Chairman Issa [continuing]. And when you take Ford and
Nissan, you are not talking about these BB, CC startup
companies with, quite frankly, as Mr. Jordan said, insiders,
friends of the President, bundlers, and so on. So they are very
different. The characteristics of the loans might be similar in
their amount, but the characteristics of the companies bear no
resemblance, do they?
Secretary Chu. Well, you can say that today and everybody
recognizes Ford has bounced back beautifully, it is a great
company.
Chairman Issa. Ford is a 100-year-old business worldwide,
and Nissan came out of World War II and has gone almost
straight up for two generations. So I think, in fairness, you
cannot compare auto companies to the startup electric companies
and so on, can you?
Secretary Chu. The credit subsidy for the Ford loan speaks
for itself, it was roughly 50 percent of the loan. So in the
eyes of the OMB, who sets that credit subsidy score, they felt
that it had a 50 percent of default at the time. But it turned
out not to be, and we applaud Ford for doing all the things it
did and it is a great company.
Chairman Issa. We all agree on that part.
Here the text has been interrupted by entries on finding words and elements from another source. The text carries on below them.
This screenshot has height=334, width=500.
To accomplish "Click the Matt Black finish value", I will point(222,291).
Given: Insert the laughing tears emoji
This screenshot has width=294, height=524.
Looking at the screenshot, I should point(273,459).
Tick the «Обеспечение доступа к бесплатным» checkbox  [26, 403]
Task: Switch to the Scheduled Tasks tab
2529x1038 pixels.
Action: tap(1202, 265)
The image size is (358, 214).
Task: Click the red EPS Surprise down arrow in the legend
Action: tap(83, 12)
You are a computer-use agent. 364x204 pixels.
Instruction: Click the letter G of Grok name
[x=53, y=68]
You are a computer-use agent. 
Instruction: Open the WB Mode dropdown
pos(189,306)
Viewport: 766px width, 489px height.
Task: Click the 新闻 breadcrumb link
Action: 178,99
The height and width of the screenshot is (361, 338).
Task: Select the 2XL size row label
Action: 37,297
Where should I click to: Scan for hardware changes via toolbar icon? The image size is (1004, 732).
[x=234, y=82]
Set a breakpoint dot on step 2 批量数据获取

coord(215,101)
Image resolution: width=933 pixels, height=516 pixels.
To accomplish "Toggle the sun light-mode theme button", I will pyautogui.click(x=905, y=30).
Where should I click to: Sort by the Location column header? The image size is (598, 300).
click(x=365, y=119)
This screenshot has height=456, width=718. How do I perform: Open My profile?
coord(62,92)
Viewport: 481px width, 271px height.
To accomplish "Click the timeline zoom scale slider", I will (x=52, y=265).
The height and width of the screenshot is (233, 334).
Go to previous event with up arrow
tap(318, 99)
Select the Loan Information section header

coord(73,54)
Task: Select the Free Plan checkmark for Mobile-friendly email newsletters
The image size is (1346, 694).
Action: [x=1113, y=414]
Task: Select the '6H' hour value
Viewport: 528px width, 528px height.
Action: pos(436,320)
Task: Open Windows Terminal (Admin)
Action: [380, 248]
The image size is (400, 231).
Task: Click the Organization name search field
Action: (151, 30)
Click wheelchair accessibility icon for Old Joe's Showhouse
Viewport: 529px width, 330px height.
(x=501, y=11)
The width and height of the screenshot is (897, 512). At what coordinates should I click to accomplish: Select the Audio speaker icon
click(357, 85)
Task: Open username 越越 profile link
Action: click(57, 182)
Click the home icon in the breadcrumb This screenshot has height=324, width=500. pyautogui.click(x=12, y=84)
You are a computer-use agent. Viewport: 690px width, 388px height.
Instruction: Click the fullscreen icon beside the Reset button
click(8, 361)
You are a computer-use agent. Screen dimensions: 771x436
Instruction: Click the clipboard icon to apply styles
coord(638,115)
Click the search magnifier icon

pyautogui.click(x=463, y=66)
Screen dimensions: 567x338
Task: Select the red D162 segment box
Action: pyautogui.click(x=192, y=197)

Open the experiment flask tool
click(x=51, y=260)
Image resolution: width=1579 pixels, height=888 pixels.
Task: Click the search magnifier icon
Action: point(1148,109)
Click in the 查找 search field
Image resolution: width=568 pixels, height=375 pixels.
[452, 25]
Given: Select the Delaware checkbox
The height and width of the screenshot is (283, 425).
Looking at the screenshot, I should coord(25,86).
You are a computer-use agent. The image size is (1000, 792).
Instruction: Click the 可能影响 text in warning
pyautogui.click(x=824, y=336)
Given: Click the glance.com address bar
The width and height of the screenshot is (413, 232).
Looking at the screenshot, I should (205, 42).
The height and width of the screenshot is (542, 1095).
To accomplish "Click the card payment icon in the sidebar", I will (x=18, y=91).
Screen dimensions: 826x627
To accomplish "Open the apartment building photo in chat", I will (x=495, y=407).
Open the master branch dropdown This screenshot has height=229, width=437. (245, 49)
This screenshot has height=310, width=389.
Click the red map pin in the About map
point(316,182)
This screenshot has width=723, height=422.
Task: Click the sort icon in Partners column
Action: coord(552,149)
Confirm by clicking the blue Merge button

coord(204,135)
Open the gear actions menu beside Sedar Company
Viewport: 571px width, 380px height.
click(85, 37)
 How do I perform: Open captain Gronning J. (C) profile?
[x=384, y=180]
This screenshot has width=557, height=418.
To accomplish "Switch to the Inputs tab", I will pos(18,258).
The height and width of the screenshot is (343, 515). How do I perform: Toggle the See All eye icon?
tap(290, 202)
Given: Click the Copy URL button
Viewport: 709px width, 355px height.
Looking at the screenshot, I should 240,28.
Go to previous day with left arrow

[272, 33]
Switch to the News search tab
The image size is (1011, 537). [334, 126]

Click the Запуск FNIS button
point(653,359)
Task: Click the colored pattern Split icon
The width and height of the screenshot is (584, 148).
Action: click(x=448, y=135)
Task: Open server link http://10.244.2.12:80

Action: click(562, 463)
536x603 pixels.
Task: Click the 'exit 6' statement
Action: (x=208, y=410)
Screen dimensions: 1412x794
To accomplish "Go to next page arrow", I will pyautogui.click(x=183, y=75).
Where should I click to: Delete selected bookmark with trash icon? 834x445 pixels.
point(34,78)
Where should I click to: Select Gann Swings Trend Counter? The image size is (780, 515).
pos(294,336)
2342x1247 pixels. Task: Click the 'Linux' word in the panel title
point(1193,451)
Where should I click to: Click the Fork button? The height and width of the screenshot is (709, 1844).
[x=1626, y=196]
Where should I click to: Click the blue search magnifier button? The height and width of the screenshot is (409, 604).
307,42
Mr. Clay, would you like a second round? The gentleman is
recognized.
Mr. Clay. Thank you, Mr. Chairman.
Last July, the Brookings Institution issued a major study
providing the first comprehensive analysis of the U.S. clean
energy economy. That report made a number of findings and I
would like to focus on two.
First, the report found that the clean economy generates
good paying jobs. According to the report, the clean economy
employs about 2.7 million workers. That is more than the fossil
fuel industry. The report said this: ``Newer clean tech
segments produce explosive job gains and the clean economy
outperformed the Nation during the recession. Newer clean
economy establishments, especially those in young energy-
related segments such as wind energy, solar, and smart grid,
added jobs at a torrid pace, albeit from small bases.''
Secretary Chu, do you agree with the Brookings report that
certain segments of the clean economy, particularly those who
Recovery Act moneys have been invested, offer the potential for
substantial job growth?
Secretary Chu. I do.
Mr. Clay. And the Brookings report also makes a second
important key point, which is that the U.S. needs to support
these key sectors to remain competitive globally. Here is what
the report says: ``China now leads the world in clean economy
deployment. In 2010, China put into place a staggering $54.4
billion in clean energy investments. By contrast, U.S. private
investment in clean energy totaled $34 billion. Now the gap is
widening further.''
The Brookings report also says this: ``China, which now
produces half of the world's wind, turbine, and solar modules,
recently announced it would accelerate its clean revolution
over the next 5 years and has set out aggressive growth plans
for strategic emerging industries critical to economic
restructuring, including multiple new energy categories,
electric vehicles, and energy efficiency products.''
Secretary Chu, do you agree that the sectors that might
bring this Country greater energy independence, solar, wind,
geothermal, advanced battery development, et cetera, are
critical for the U.S. to develop to remain globally
competitive?
Secretary Chu. I agree with that.
Mr. Clay. In a press release of the company, the release of
the Brookings study, a principal at the Brookings Institution
commented on the U.S. Government's involvement in this sector
and said this, ``This is not an area where the public sector
needs to get out of the way. Government leaders at all levels
need to get in the game. Otherwise, we will watch the rest of
the world pull away from us.''
Secretary, do you agree with that statement?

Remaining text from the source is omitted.